# START OF LISTED ENTRIES

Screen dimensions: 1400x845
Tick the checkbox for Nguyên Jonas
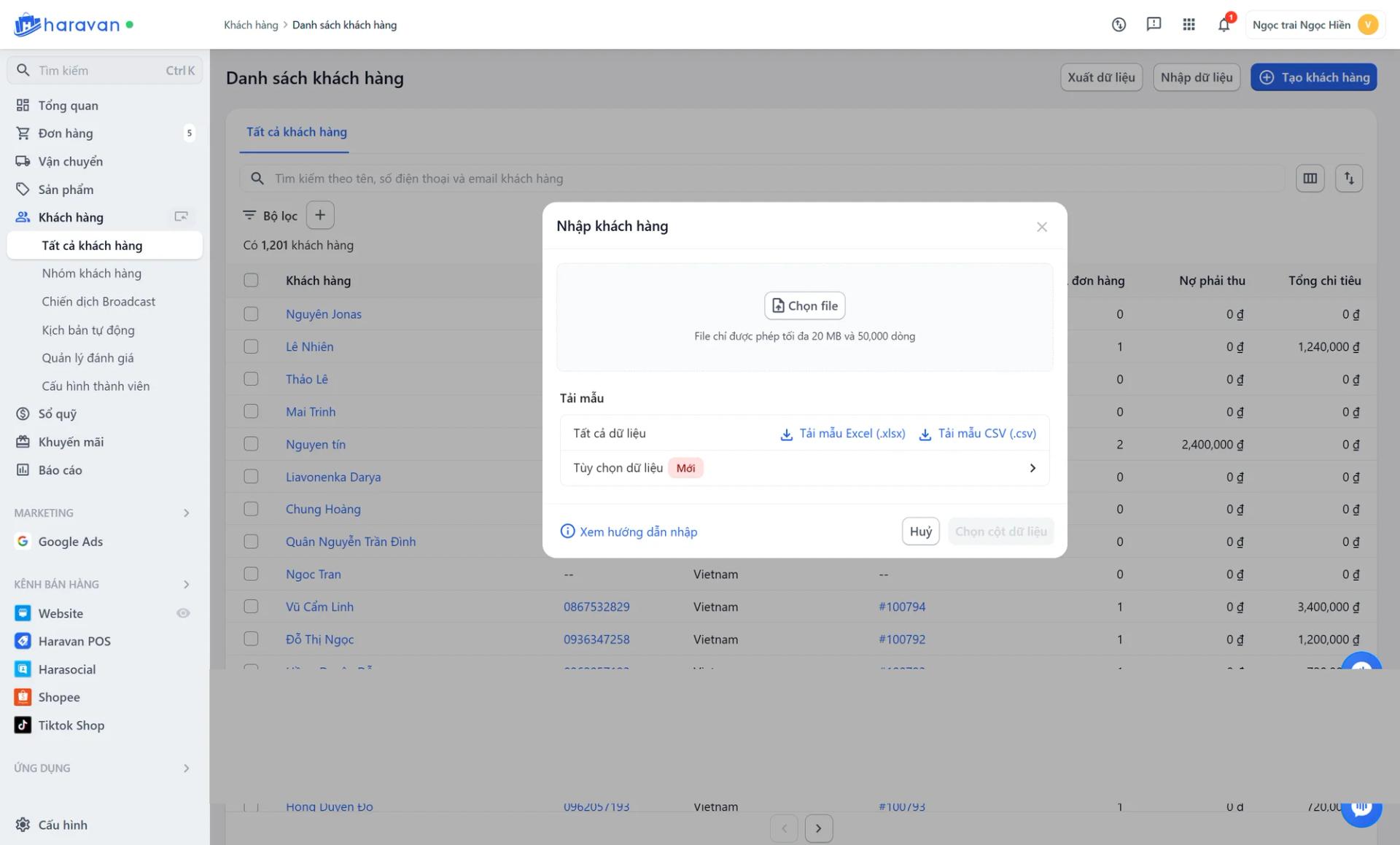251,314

# END OF LISTED ENTRIES
# START OF LISTED ENTRIES

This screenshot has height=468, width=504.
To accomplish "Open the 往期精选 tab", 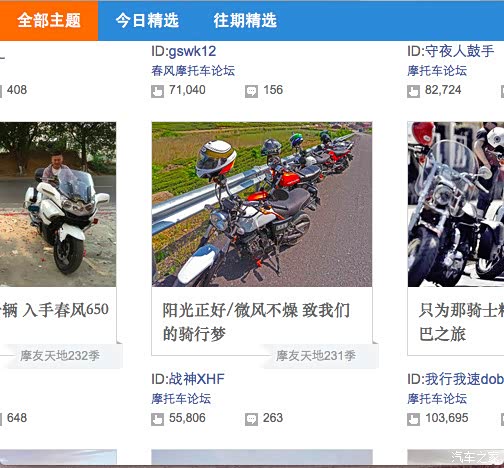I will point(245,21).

# END OF LISTED ENTRIES
# START OF LISTED ENTRIES

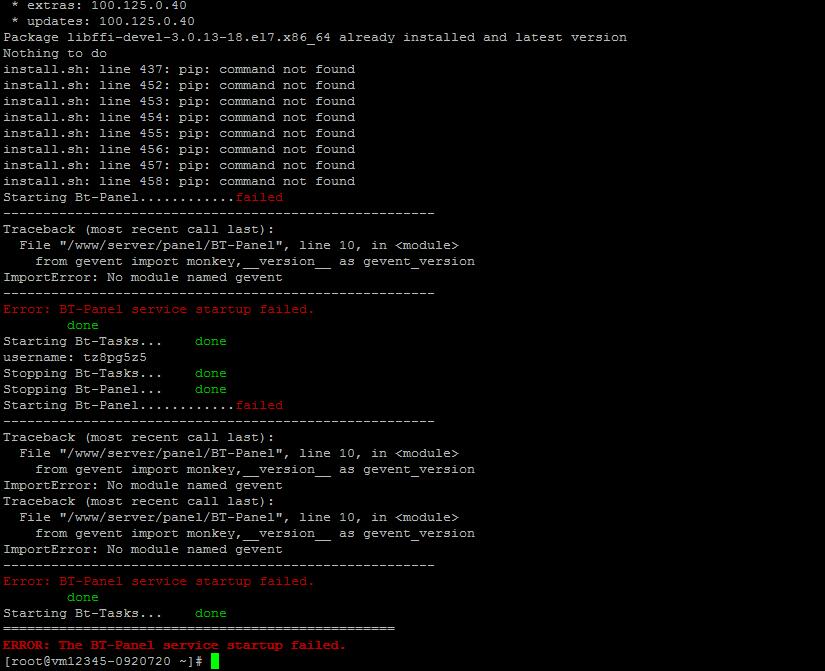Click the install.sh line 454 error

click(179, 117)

# END OF LISTED ENTRIES

**AIM OF THE TASK**
List each line of the material above that contains the word "screenshot".

**RESPONSE TO THIS TASK**
This screenshot has height=468, width=504.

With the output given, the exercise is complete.